* WHAT THE EXERCISE ASKS: The required result is a copy of each line below in which "computer" appears.

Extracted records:

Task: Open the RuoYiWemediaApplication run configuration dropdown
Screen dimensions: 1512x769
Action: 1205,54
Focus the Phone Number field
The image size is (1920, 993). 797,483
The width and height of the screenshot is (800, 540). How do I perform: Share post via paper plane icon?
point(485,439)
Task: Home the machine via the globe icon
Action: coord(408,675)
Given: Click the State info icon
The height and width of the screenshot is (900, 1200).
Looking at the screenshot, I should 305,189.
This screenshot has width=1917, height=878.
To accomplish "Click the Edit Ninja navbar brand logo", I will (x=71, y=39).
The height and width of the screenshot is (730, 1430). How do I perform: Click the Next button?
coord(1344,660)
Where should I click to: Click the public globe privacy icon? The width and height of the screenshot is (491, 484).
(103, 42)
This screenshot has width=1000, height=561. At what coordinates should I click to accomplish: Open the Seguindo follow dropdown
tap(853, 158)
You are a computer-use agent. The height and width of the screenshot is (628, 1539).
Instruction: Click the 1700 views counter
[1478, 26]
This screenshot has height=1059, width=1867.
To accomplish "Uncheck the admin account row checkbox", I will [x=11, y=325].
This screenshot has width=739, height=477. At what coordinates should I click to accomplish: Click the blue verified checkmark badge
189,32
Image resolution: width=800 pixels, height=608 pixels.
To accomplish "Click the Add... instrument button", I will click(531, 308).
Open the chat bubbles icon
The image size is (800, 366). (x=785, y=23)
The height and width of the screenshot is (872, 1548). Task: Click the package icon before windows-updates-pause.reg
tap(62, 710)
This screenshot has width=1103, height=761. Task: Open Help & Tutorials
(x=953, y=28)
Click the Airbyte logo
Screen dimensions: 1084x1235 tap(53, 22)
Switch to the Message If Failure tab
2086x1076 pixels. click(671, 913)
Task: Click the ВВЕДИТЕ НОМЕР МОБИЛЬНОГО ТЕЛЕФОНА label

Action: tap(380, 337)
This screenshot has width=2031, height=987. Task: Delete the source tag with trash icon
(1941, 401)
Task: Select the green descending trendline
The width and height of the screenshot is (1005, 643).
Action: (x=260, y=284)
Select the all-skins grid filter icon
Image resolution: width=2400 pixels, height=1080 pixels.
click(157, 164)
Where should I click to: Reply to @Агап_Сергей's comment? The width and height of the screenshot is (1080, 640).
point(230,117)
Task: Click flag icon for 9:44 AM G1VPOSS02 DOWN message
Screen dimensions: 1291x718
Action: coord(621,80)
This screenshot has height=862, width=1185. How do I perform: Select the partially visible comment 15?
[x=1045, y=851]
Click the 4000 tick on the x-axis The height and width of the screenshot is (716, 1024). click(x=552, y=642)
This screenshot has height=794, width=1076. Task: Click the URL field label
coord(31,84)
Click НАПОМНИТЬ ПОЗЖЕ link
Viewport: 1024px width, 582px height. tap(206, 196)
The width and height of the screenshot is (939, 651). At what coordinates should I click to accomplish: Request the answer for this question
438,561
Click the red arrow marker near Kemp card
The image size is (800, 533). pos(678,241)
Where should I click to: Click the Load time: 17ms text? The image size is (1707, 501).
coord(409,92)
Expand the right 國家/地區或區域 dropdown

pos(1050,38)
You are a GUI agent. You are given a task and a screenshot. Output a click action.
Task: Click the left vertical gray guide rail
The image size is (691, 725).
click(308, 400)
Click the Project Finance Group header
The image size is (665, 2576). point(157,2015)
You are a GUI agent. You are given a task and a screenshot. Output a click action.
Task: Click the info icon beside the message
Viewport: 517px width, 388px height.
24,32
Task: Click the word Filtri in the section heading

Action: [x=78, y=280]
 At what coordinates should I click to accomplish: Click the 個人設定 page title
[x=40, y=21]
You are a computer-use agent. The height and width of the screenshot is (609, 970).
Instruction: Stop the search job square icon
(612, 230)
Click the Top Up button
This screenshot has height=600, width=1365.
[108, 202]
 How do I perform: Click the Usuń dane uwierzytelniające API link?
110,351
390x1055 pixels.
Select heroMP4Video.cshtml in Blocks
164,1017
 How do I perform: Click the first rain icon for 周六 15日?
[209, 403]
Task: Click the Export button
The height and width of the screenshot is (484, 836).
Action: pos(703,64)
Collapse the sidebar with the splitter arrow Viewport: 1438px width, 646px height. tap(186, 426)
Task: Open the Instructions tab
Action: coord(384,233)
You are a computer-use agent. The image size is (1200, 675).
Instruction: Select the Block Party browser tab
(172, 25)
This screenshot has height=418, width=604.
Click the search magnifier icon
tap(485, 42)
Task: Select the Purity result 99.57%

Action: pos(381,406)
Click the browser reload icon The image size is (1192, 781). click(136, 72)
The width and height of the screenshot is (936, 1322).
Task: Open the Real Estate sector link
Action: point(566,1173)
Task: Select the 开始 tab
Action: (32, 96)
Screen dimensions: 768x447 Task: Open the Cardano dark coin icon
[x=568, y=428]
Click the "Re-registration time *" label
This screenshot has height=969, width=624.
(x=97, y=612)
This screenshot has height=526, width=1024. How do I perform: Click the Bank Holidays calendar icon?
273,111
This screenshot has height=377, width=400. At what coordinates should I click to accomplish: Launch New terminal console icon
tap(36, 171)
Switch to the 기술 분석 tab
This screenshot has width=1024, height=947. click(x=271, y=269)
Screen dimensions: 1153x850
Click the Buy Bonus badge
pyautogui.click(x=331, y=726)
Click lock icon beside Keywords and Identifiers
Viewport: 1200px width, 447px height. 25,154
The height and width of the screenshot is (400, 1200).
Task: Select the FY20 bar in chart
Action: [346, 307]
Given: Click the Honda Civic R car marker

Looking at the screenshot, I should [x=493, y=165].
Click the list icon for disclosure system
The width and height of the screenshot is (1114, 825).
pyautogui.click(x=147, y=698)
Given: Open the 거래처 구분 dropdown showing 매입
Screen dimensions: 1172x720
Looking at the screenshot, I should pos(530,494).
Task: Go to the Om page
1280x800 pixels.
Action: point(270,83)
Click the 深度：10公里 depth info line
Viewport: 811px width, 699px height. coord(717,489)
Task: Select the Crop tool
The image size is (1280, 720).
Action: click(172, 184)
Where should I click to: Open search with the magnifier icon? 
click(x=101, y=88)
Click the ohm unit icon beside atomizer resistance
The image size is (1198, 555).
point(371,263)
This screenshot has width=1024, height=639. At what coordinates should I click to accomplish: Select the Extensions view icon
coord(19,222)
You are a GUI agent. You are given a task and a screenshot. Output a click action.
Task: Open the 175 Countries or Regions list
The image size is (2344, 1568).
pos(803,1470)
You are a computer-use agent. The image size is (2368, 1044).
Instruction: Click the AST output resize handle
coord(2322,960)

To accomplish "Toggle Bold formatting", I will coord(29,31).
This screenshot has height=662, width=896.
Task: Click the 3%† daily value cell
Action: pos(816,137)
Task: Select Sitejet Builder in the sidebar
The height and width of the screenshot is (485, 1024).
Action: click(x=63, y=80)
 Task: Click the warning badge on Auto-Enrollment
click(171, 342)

* WORKED SOLUTION:
You are a computer-use agent. The height and width of the screenshot is (628, 1539).
You are a computer-use agent. The height and width of the screenshot is (609, 970).
You are a computer-use agent. The image size is (1200, 675).
You are a computer-use agent. The image size is (2368, 1044).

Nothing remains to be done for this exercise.